Conclusion

VVS is a debilitating syndrome involving unexplained, localized vestibular pain on contact accompanied by minimal objective clinical findings. The etiology is unknown and possibly is multifactorial. The prevailing theory postulates that the syndrome is a neuropathic disorder of abnormal pain perception triggered by some form of chronic inflammation. Possible triggers include infectious agents, excessive use of irritating topical products or medications, prior laser or cryogenic treatments for HPV infection, and Type I hypersensitivity to seminal fluid. Mounting evidence suggests that VVS-afflicted women are predisposed genetically to chronic inflammatory responses or may have impaired immune defenses against infectious agents. Evidence also exists for physical (pelvic musculature dysfunction, vaginismus) and psychological contributing factors. Rigorous randomized prospective trials evaluating alternative therapeutic approaches are lacking. Conservative interventions with some evidence for efficacy are anesthetic symptom relief, pain modulation with low-dose tricyclic antidepressants, and electromyographic biofeedback.
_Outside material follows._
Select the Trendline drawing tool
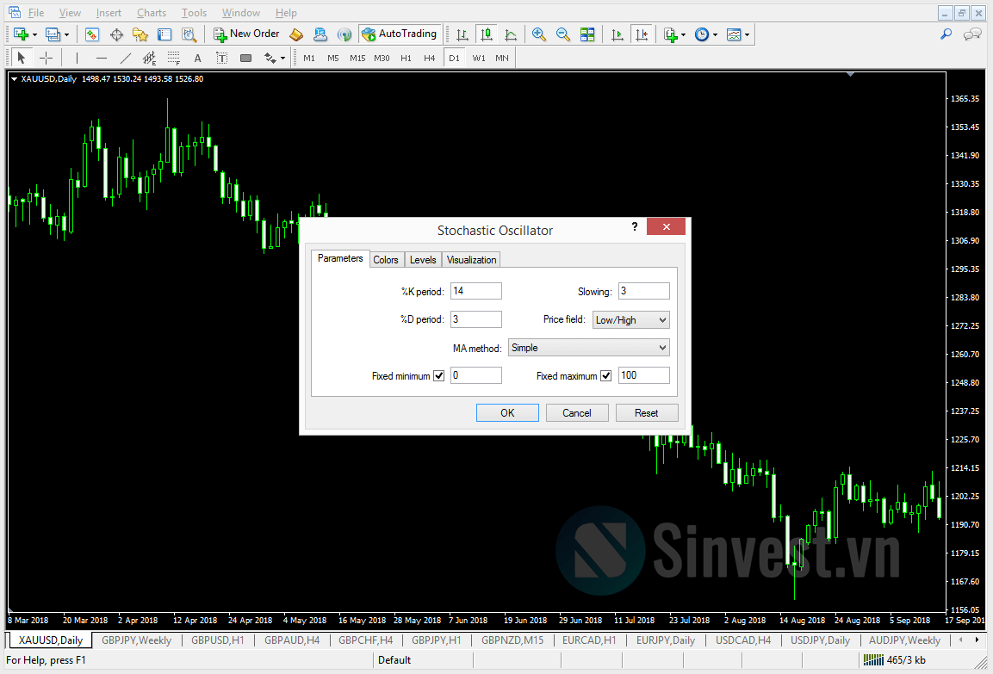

Antifungal or interferon therapy may be beneficial for selected subsets of patients. Surgical excision of afflicted portions of the vestibule produces relief but is reserved for chronic, recalcitrant cases when other treatments have failed. Patients with VVS benefit from supportive therapy; a multimodal treatment approach may be optimal to address both the physical symptoms and the psychological sequelae. More research is required to elucidate etiologic mechanisms and produce effective, evidence-based treatments for this complex disease.